_EXERCISE MATERIALS_
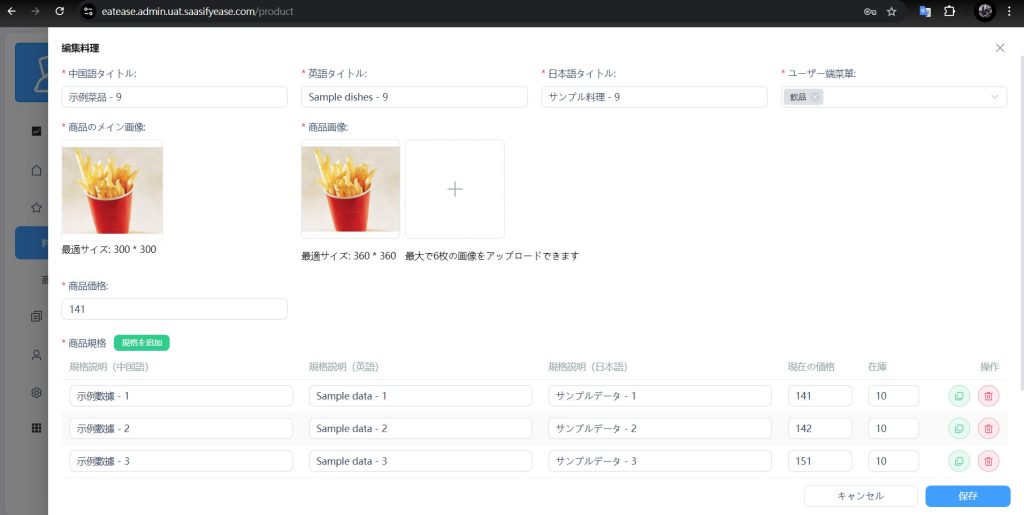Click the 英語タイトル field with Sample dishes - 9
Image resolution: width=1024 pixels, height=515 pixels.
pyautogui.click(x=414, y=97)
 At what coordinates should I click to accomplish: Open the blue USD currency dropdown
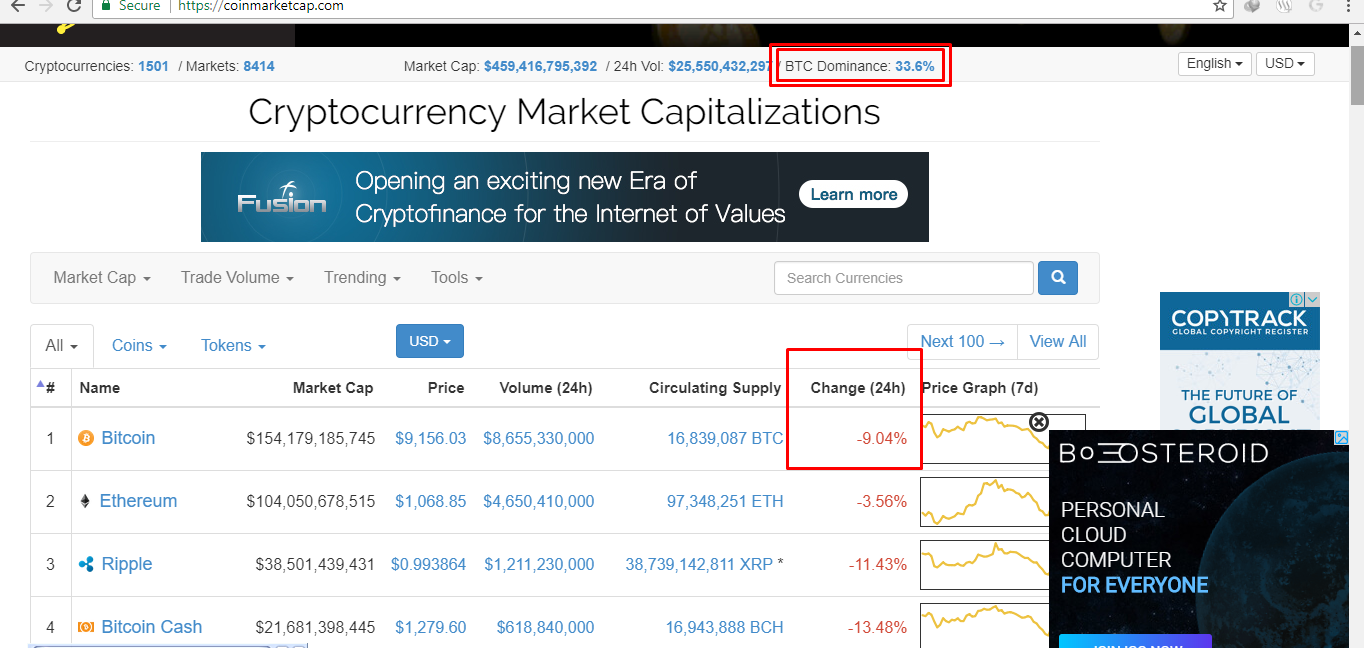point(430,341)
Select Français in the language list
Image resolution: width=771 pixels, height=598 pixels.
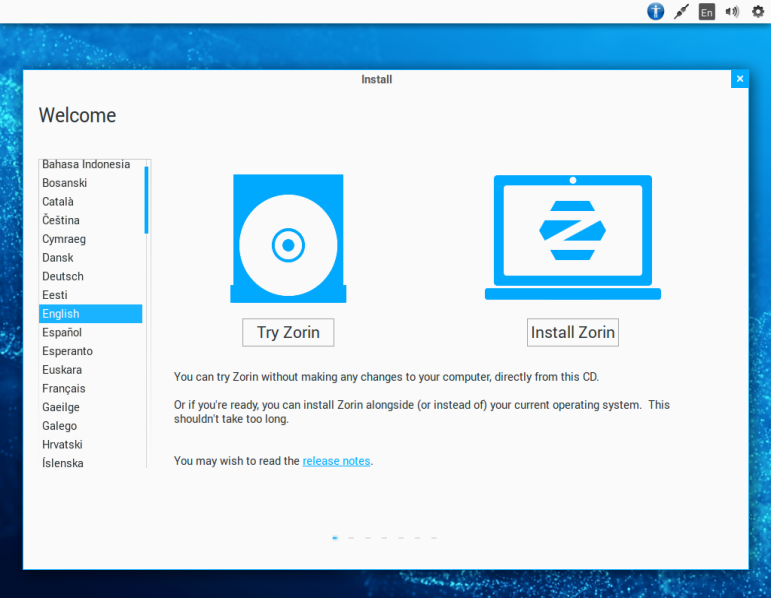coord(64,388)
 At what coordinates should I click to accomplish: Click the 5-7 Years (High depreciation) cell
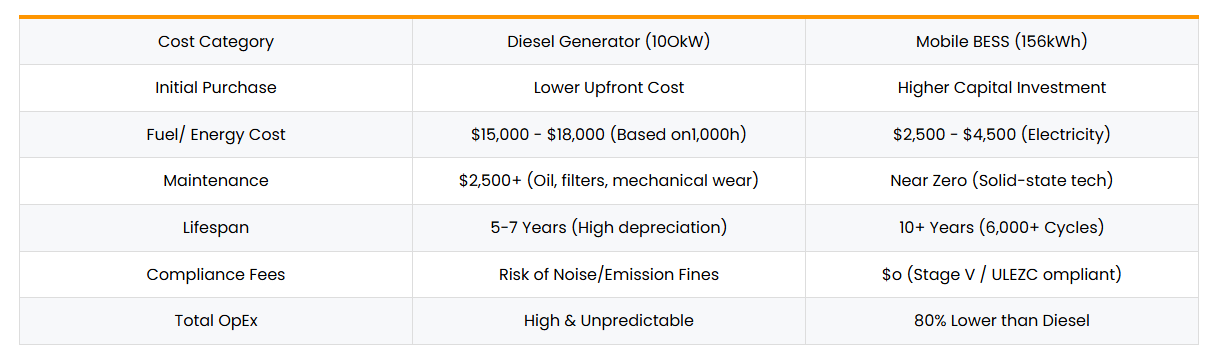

_YOUR GOAL_
Gather every line of the listing above that contains the word "width" and copy those lines out in full.

_WRITTEN RESPONSE_
Image resolution: width=1024 pixels, height=515 pixels.
Image resolution: width=771 pixels, height=598 pixels.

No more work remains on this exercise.